To begin with a seemingly random remark, note that
$$4(1-s^2)\gt(2-s)^2\quad\text{for }0\lt s\le{1\over\sqrt2}\approx0.707$$
This is because the inequality simplifies to $s(4-5s)\gt0$, which holds for $0\lt s\lt{4\over5}=0.8$.
Now down to business. As noted by Takahiro Waki in comments, the equation $2^{1-x}+2^{\sqrt{2x-x^2}}=3$ is equivalent to
$$2^{\sin\theta}+2^{\cos\theta}=3$$
with $-{\pi\over2}\le\theta\le{\pi\over2}$. It's easy to see that $2^{\sin\theta}+2^{\cos\theta}\lt3$ for $-{\pi\over2}\le\theta\lt0$, and equality is achieved at $\theta=0$ and $\theta={\pi\over2}$ (corresponding to $x=1$ and $x=0$, respectively).

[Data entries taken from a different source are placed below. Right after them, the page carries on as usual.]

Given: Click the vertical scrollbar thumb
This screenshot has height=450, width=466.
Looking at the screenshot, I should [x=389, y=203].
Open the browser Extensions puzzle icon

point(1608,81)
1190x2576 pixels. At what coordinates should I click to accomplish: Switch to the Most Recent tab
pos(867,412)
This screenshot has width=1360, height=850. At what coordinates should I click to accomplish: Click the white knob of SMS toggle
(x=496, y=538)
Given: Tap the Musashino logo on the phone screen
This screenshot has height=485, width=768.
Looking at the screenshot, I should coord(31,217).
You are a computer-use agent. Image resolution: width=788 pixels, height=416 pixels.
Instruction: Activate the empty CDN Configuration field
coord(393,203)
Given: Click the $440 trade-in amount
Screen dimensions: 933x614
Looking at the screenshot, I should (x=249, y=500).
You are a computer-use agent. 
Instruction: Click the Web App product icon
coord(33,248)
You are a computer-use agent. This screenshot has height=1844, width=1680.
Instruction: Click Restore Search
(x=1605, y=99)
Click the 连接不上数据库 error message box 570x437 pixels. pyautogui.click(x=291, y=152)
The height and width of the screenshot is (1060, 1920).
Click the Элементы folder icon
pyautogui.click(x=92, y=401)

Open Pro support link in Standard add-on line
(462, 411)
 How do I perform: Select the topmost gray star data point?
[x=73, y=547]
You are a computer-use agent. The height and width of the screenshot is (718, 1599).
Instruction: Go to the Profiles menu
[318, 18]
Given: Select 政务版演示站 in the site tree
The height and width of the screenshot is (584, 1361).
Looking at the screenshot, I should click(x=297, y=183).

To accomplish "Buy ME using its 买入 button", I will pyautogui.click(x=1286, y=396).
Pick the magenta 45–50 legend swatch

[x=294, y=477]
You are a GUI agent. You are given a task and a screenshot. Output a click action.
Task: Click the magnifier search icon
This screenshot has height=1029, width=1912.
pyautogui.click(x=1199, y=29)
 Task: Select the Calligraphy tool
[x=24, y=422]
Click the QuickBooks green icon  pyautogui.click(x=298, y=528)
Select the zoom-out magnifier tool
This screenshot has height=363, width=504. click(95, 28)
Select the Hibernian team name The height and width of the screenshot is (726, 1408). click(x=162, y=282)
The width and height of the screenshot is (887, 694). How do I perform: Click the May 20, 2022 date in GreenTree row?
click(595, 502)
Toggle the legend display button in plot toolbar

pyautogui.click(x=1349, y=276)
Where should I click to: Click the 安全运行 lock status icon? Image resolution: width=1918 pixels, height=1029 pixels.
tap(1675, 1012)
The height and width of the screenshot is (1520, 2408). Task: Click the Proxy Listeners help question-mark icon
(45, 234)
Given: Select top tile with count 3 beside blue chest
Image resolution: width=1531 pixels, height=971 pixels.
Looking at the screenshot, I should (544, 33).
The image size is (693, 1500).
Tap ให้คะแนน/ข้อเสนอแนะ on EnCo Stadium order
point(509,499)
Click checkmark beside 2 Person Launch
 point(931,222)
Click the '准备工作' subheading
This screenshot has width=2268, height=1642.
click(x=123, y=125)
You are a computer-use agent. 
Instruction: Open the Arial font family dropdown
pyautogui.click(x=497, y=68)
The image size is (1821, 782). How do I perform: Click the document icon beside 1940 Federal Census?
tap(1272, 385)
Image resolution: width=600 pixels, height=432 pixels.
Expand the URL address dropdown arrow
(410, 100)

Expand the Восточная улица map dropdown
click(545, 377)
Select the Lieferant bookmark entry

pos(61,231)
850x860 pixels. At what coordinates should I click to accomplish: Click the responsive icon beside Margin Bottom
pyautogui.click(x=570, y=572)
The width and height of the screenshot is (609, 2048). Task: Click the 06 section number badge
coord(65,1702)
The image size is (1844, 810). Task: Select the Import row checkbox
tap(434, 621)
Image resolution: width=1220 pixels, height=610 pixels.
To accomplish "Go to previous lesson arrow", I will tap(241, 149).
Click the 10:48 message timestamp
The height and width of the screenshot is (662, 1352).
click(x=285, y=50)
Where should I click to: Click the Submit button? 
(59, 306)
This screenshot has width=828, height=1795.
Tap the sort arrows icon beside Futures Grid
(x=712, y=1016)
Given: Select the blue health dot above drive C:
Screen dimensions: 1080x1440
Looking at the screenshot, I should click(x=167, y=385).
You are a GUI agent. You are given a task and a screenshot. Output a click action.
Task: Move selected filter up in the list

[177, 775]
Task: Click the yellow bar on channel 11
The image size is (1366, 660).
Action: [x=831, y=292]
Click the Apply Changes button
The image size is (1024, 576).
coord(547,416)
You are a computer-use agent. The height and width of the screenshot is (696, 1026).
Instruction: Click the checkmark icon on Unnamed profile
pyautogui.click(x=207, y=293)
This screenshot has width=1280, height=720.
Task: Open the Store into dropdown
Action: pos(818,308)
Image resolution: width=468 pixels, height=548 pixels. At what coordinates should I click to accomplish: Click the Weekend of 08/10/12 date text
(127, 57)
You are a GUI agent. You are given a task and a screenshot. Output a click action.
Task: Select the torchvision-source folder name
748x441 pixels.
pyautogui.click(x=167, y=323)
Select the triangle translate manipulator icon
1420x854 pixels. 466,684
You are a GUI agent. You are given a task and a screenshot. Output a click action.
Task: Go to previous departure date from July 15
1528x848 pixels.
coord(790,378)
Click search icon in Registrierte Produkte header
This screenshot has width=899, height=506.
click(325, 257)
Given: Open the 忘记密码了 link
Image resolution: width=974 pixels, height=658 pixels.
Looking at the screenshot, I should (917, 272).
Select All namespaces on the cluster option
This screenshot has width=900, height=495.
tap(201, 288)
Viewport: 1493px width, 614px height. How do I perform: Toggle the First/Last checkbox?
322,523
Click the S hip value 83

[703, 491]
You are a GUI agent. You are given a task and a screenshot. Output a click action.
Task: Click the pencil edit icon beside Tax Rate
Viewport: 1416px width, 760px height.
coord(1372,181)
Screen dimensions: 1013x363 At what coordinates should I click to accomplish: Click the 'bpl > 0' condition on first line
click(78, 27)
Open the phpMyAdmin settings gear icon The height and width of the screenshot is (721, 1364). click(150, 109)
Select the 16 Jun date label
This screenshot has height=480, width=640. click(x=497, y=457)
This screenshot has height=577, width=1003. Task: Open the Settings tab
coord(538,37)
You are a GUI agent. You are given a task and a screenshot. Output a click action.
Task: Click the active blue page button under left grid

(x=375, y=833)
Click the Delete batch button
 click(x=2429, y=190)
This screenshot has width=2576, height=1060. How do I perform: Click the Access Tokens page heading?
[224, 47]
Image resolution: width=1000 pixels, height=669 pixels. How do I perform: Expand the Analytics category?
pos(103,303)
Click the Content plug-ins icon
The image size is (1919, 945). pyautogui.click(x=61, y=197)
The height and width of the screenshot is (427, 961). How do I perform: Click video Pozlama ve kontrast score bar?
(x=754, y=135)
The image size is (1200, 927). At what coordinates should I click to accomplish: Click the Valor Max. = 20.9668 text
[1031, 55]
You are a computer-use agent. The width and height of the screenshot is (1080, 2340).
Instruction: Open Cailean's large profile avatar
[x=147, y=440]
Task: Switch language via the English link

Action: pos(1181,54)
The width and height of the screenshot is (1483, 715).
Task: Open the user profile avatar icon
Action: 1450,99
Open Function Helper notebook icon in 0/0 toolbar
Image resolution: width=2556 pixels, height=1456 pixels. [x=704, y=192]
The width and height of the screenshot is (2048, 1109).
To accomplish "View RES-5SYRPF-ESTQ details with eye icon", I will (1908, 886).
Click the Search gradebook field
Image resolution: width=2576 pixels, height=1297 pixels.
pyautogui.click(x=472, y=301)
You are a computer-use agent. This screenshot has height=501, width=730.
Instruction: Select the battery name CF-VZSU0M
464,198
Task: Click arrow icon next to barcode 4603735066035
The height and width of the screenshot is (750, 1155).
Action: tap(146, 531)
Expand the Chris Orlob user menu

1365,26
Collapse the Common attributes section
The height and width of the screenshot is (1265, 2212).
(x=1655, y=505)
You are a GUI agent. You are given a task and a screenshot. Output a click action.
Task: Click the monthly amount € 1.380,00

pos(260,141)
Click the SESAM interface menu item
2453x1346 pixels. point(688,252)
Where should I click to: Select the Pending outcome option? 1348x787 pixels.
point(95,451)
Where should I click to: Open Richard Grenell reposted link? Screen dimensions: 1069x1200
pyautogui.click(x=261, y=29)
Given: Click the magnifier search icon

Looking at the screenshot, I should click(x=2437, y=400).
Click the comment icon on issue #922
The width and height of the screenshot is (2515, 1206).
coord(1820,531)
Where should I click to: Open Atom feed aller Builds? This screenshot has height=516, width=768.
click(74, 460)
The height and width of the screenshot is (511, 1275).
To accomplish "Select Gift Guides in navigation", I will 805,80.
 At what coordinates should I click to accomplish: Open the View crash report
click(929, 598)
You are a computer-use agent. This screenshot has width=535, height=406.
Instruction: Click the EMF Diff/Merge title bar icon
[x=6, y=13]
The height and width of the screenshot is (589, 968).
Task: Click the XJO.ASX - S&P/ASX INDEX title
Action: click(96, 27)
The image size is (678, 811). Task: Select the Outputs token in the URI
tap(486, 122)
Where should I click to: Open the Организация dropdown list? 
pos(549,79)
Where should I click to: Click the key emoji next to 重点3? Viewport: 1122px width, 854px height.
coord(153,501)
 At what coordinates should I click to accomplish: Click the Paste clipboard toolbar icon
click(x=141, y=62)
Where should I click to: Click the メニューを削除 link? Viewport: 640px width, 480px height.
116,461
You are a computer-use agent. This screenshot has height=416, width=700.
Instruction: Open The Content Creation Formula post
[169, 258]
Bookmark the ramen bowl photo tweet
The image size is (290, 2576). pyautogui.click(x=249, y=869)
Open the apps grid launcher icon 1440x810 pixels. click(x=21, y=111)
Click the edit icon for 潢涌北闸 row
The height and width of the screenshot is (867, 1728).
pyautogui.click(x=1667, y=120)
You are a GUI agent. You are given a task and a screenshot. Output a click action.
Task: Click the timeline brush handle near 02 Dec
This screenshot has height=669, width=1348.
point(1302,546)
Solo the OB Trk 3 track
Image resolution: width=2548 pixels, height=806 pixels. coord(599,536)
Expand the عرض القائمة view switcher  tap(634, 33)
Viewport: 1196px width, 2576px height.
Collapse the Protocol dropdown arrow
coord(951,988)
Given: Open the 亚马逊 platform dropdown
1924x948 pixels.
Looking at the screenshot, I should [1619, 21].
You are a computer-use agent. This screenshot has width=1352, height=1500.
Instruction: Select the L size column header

So it remains to show
$$2^{\sin\theta}+2^{\cos\theta}\gt3\quad\text{for }0\lt\theta\lt{\pi\over2}$$
Actually, by the symmetry $\sin({\pi\over2}-\theta)=\cos\theta$ (and vice versa), we need only prove it in the interval $0\lt\theta\le{\pi\over4}$. Now let's abbreviate this to
$$2^s+2^c\gt3$$
where $0\lt s\le{1\over\sqrt2}$ and $c=\sqrt{1-s^2}$. To prove this, let's make clever use of AGM:
$$2^s+2^c=2^s+2^{c-1}+2^{c-1}\ge3\sqrt[3]{2^{s+2c-2}}$$
Thus we need only prove $s+2c-2\gt0$ for $0\lt s\le{1\over\sqrt2}$. But this is straightforward: Since $c\ge0$, we have
$$\begin{align}
s+2c-2\gt0
&\iff2c\gt(2-s)\\
&\iff4c^2\gt(2-s)^2\\
&\iff4(1-s^2)\gt(2-s)^2
\end{align}$$
which takes us back to the obviously now non-random remark at the beginning.